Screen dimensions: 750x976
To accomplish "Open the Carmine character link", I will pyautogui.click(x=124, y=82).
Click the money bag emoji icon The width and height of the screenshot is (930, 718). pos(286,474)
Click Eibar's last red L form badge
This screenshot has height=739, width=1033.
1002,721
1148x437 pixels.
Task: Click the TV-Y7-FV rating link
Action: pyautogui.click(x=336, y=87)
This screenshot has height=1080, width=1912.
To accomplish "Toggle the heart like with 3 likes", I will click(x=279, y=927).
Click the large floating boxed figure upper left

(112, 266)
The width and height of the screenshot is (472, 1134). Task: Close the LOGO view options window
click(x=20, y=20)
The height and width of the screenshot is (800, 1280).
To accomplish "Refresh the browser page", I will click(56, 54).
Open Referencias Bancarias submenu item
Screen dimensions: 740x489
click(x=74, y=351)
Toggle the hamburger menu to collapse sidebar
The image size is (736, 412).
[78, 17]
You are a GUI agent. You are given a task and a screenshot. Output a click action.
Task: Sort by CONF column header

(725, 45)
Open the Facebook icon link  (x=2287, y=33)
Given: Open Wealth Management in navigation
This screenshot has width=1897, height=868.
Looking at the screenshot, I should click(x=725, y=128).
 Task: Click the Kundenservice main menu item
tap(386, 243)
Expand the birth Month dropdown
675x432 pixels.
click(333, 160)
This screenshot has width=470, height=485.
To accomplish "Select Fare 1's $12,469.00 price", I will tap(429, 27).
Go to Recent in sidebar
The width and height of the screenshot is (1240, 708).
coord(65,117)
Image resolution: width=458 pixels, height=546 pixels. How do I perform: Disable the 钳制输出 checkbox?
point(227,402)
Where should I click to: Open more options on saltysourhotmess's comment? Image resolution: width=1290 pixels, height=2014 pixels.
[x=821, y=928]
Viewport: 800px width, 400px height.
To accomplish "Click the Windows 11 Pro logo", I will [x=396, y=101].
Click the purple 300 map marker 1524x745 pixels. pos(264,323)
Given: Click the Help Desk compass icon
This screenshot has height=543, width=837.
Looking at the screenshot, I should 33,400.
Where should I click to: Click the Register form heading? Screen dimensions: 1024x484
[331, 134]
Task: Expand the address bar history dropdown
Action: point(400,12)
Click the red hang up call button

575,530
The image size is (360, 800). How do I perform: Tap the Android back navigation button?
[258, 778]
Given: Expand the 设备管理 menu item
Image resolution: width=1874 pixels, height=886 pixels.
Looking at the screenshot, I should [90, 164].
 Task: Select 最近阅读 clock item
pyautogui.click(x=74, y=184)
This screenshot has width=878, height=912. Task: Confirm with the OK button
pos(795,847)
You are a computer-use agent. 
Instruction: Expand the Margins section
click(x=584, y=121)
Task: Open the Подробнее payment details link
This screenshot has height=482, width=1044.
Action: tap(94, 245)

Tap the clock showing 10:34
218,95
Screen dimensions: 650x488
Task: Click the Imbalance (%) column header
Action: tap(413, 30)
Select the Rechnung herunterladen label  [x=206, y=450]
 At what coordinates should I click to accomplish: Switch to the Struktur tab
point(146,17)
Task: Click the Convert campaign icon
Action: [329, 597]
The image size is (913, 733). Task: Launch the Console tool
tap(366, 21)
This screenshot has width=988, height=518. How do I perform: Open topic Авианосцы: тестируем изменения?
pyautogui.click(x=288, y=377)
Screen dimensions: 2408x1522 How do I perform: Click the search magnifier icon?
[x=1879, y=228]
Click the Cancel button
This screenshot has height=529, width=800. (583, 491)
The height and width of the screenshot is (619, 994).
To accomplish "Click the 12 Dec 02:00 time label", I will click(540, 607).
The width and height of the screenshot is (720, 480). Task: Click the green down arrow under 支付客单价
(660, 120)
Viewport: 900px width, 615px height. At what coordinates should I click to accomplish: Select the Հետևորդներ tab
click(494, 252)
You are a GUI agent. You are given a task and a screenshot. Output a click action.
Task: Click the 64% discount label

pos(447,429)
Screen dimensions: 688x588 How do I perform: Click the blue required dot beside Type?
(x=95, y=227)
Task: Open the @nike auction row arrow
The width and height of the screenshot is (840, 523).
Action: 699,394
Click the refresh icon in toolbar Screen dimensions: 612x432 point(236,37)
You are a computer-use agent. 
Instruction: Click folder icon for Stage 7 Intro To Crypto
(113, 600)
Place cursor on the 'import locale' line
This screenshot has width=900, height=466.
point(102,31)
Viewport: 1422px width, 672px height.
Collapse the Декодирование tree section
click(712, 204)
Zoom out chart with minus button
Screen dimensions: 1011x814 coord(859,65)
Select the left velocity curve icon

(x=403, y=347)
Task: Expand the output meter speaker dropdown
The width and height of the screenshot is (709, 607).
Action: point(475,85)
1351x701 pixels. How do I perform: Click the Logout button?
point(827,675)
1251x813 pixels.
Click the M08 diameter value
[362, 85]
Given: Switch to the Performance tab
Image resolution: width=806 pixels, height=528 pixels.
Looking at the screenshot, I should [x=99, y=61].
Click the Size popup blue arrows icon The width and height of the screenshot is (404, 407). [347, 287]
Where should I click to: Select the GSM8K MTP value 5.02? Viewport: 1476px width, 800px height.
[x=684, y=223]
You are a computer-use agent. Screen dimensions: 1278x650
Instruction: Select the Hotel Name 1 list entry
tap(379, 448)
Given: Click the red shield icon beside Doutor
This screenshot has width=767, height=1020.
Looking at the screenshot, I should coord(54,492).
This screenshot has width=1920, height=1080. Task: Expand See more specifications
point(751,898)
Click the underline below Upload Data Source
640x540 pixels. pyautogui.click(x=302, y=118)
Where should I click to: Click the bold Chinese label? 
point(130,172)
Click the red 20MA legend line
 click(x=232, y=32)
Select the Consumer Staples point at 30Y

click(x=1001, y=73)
○ ○ ○ ○ ○ ○ ○
AIM OF THE EXERCISE :: Repeat, character for character, the lines of the material above from the line with "This screenshot has width=988, height=518." through the line with "Given: Switch to the Performance tab".

WRITTEN SOLUTION ::
This screenshot has width=988, height=518. How do I perform: Open topic Авианосцы: тестируем изменения?
pyautogui.click(x=288, y=377)
Screen dimensions: 2408x1522 How do I perform: Click the search magnifier icon?
[x=1879, y=228]
Click the Cancel button
This screenshot has height=529, width=800. (583, 491)
The height and width of the screenshot is (619, 994).
To accomplish "Click the 12 Dec 02:00 time label", I will click(540, 607).
The width and height of the screenshot is (720, 480). Task: Click the green down arrow under 支付客单价
(660, 120)
Viewport: 900px width, 615px height. At what coordinates should I click to accomplish: Select the Հետևորդներ tab
click(494, 252)
You are a GUI agent. You are given a task and a screenshot. Output a click action.
Task: Click the 64% discount label

pos(447,429)
Screen dimensions: 688x588 How do I perform: Click the blue required dot beside Type?
(x=95, y=227)
Task: Open the @nike auction row arrow
The width and height of the screenshot is (840, 523).
Action: 699,394
Click the refresh icon in toolbar Screen dimensions: 612x432 point(236,37)
You are a computer-use agent. 
Instruction: Click folder icon for Stage 7 Intro To Crypto
(113, 600)
Place cursor on the 'import locale' line
This screenshot has width=900, height=466.
point(102,31)
Viewport: 1422px width, 672px height.
Collapse the Декодирование tree section
click(712, 204)
Zoom out chart with minus button
Screen dimensions: 1011x814 coord(859,65)
Select the left velocity curve icon

(x=403, y=347)
Task: Expand the output meter speaker dropdown
The width and height of the screenshot is (709, 607).
Action: point(475,85)
1351x701 pixels. How do I perform: Click the Logout button?
point(827,675)
1251x813 pixels.
Click the M08 diameter value
[362, 85]
Given: Switch to the Performance tab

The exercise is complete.